Body Language

Just a regular Monday

T. H. Cleemann
A Cornered Gurl
3 min readJul 7, 2023

--

Photo by Jurica Koletić on Unsplash

“I really shouldn’t need to keep telling you this”.

His voice is haughty and severe, the sound of it penetrating my skin as though my entire body is listening. My breath is caught somewhere between ex- and inhale, my words have gone into hiding and my tongue is a limp piece of tissue in my mouth. I wince at the tightness in my stomach. It doesn’t matter what I say anyway, it only fuels the rant. The murmur of his voice penetrates through hazy thoughts.

“…tiring having to repeat myself all the time. You’re lucky no one’s around, they’d think you were daft”.

My throat constricts painfully, my words seem stuck there. I swallow, pushing them down into oblivion where they drown in unshed tears.
The pavement underneath his feet is cracked and worn, little green plants shooting out of the cracks. My heart jumps at the sight of these tiny delicate things, growing in impossible circumstances, their minuscule roots grappling stone-cold pavement, teasing nourishment out of rain and dirt.

His voice vibrates in my bones. Judging by the way his feet are turned, he’s probably not even looking at me. I steal a glance up. He has his side to me, head held high, looking down his nose at the world, not paying me any mind. I’m not sure he’ll notice if I walk away right now. I wonder how far I’ll get.

I watch his jaw and mouth working, the soundwaves of his words merely vibrations on my eardrums. He’s let his hair grow too long. It’s pooling around his ears. If I tell him, he’ll go off on another rant about how he can never please me or something about reverse feminism. Better not then.
I used to find him beautiful, but now nothing is pleasing about him. My arms cross in front of me and I’m back to looking at the pavement. If our eyes meet, I’ll have to say something. He turns at the same moment.
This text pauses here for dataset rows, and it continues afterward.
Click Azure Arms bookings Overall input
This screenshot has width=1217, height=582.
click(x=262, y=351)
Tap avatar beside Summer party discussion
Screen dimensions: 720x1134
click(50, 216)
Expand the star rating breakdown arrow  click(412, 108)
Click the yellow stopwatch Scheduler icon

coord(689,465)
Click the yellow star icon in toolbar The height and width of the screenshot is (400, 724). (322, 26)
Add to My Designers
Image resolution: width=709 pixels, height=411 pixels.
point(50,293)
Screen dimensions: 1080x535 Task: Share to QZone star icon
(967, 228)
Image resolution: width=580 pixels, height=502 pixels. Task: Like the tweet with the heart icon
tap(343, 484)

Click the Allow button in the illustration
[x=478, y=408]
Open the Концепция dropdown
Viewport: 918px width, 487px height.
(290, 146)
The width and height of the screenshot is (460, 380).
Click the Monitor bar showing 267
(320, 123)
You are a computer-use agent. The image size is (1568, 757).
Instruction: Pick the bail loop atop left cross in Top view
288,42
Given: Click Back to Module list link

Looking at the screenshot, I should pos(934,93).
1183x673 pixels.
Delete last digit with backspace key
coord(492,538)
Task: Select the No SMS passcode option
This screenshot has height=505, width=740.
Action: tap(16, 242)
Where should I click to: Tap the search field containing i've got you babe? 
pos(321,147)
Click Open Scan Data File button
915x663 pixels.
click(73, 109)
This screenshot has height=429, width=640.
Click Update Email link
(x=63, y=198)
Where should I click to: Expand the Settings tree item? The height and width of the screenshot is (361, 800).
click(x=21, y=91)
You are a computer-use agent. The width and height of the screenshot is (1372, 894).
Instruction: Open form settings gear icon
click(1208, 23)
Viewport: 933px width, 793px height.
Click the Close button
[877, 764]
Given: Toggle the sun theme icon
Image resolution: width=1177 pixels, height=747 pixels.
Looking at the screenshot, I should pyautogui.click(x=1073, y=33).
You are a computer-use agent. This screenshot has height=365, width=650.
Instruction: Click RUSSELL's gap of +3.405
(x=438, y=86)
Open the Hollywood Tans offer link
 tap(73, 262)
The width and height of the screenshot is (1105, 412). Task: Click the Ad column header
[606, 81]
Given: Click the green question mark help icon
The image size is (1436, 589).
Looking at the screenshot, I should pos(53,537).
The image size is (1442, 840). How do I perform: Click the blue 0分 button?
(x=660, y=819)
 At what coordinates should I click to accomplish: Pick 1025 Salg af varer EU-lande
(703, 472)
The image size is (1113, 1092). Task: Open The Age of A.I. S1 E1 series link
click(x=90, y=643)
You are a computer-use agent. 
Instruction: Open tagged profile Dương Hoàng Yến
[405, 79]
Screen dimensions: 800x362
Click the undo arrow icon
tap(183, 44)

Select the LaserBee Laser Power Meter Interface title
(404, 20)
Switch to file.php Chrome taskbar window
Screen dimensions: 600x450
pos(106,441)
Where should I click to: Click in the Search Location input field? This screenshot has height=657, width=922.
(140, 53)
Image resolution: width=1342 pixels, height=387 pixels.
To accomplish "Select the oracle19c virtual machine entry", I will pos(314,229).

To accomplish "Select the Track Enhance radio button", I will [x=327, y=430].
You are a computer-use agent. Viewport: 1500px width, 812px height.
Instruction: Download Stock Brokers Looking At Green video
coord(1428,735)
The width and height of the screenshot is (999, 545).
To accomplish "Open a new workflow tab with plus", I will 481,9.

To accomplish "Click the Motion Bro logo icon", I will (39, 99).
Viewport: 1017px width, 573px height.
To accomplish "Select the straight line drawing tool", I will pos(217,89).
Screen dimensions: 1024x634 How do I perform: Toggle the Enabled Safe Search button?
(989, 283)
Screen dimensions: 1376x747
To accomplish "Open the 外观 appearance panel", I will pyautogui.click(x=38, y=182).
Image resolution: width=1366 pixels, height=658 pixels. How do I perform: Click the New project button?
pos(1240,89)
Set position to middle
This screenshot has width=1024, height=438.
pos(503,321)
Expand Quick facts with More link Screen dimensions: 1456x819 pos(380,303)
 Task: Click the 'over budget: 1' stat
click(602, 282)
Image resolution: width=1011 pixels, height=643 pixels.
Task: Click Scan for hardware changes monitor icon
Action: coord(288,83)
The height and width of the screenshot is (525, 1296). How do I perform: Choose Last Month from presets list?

“Seriously, what is wrong with you? You never say anything anymore! You used to be this vibrant beautiful vixen! You used to challenge me! Now you’re just dull and grey and quiet. I don’t know how much longer I can stand it. I wonder if anyone ever will”.

My jaw clenches impossibly hard, making my teeth creak. Can teeth break from clenching? My stomach tightens unbearably from his burning gaze on the top of my head. He’s waiting for an answer, a reaction. The tension grows between us, settling in my stomach, pulled tighter with every second. Just breathe, don’t bait him, stay quiet.

As if I’d have any words to give, even if I opened my mouth.

The sound of the bus nearing interrupts the stand-off and the relief that floods me almost kicks the legs from under me. At least he’ll stay quiet in there. An audience always dampens his gusto. Except if it’s empty. Please don’t be empty.

As the bus rolls to a stop, a head of hair in the window makes my stomach unclench and I draw in an endless breath. As the door opens right in front of me, I hurry in without a preamble, taking a seat right behind the girl. He follows me reluctantly, eyes intent on meeting mine, his body language saying everything his silence is hiding. I sit and stare out my window, at the world moving past us, intent on not taking the bait.

“I wonder if anyone ever will.”

This piece was inspired by the sight of a young man and woman at a bus stop. The woman’s body language triggered me severely. Albeit, I don’t know what was going on between them, this is what I imagined.